初期動作の大切さ…ミスがミスを呼ぶ現場

職人日記

知り合いの工事屋から頼まれ、正月早々、松戸の戸建に出向く。堂々たる和風新築物件、桐の無垢フローリングの塗装の剥がれが直らないと言う。元々の施工も補修も、彼が手掛けたのではなく、困った施主からの直々の依頼だと言う。

早速、朝一から乗り込んで現場を見る。桐のフローリングとはまた拘った商品、柔らかい素材であるが故に、何とUV塗装が施してあった。施主が海外出張の折に気に入って、わざわざ個人輸入で取り寄せた中国製を、工務店に依頼して敷いた物だと言う。

剥がれは大層な面積では無い。が、触った傍からポロポロと表面が崩れてくる。何だこりゃ?翌々聞けばこれで、入れ替わり立ち替わり3社の補修屋が直したんだとか。で、暫く経つと剥がれるを繰り返しているのだとか。施主は困り果て、材料取り寄せるからと、部分貼り直し迄思い詰めているから、さぁ困った。こんな柔らかい樹種の1枚交換なんか出来ないよ、形而変化が大きいだろう、従い既に施工してある廻りのピースといずれ”目違い”が起こる事、免れない。

理由は何だ?しょっぱなの症状を見ていないので確定は難しいが、剥がれてくる塗装片を見る限り、UVとは全く違う物で補修しているのは明らか。

これはまずいよ、同じ床材の塗料とは言えど、それぞれ性質が全然違うから、同じ物で無ければそう簡単に吸着しないのは明白。

一体、どんな補修を施したんだ?

補修屋が施した作業は、どうやら簡易補修キットで埋めてから、何かのコーティングを施したらしい。それじゃUVとは相容れないよ。それを繰り返した事が主な原因の様だ。今はUVの部分塗装と言う手段もある為、その専門業者を薦める。が、中国製のUVと日本製のUVの相性は良いのか?そこまではUV屋でないと判らない。
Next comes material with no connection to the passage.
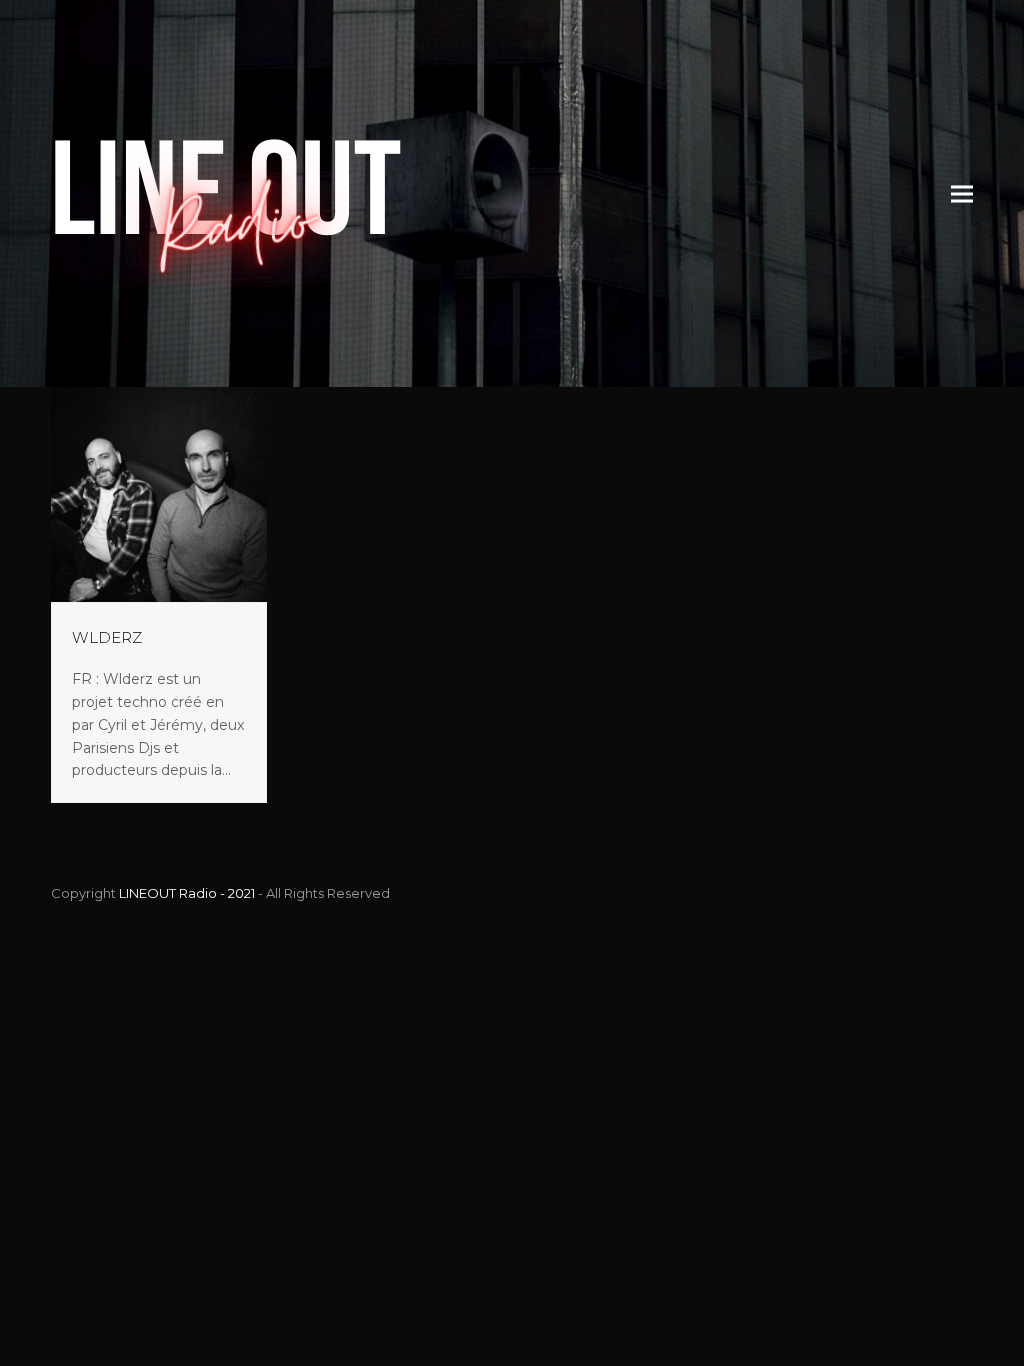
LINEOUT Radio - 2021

それにしても悔やまれるのは初期動作の間違い。施主が知る由も無いので、要は補修屋の予備知識不足だ。これが充足されていたら、金も時間も人出もずっと節約出来たろうに。

「知り合いのプロを紹介します。お金は要りません」…これまで関わった補修屋は、多分皆同じ事を言ったのだろうな、割り切れぬ思いで現場を後にする。